Nürnberg (dpa). Die Zahl der Arbeitslosen in Deutschland ist im Juli um 107.000 auf 2,47 Millionen gestiegen. Hintergrund ist vor allem die weitere Erfassung ukrainischer Flüchtlinge in der Arbeitsmarktstatistik, wie die Bundesagentur für Arbeit am Freitag in Nürnberg mitteilte.
- Arbeitslosenzahl im Juli: +107.000 auf 2.470.000
- Arbeitslosenzahl im Vorjahresvergleich: -120.000
- Arbeitslosenquote gegenüber Vormonat: +0,2 Prozentpunkte auf 5,4 Prozent
Erwerbstätigkeit und Beschäftigung
Erwerbstätigkeit und sozialversicherungspflichtige Beschäftigung nehmen weiter zu.

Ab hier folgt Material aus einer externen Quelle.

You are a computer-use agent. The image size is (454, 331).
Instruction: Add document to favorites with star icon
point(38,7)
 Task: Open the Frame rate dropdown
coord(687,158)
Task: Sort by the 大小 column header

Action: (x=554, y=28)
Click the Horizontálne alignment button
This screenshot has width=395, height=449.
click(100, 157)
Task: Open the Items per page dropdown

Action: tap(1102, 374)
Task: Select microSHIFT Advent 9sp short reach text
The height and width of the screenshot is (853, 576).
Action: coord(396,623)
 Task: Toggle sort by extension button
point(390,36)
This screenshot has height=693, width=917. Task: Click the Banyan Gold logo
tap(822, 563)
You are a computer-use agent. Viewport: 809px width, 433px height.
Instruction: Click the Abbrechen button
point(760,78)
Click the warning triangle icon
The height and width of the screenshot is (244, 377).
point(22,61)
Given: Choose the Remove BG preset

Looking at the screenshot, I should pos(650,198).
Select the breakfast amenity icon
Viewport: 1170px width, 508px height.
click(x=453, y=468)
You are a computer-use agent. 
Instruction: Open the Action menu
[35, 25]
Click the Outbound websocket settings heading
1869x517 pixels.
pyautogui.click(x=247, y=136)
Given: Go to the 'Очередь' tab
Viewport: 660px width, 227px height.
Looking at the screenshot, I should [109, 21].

- Erwerbstätige gegenüber Vormonat: + 24.000
- Erwerbstätige gegenüber Vorjahr: +610.000 auf 45,57 Millionen
- Sozialversicherungspflichtig Beschäftigte von April auf Mai 2022: + 45.000
- Sozialversicherungspflichtig Beschäftigte Vorjahr: +681.000 auf 34,43 Millionen
Weniger Kurzarbeit
Die Inanspruchnahme von Kurzarbeit war zuletzt weiter rückläufig, wie die Bundesagentur zudem mitteilte. Belastbare Daten liegen bis Mai vor. Zu dieser Zeit waren 328.000 Menschen in Deutschland in Kurzarbeit. Die Bundesagentur ist immer noch mit mehr als 2000 Mitarbeitern dabei, die Kurzarbeitsspitzen aus den Lockdown-Phasen der Corona-Pandemie abzuarbeiten. In der Spitze waren fast sechs Millionen Menschen in Deutschland in Kurzarbeit.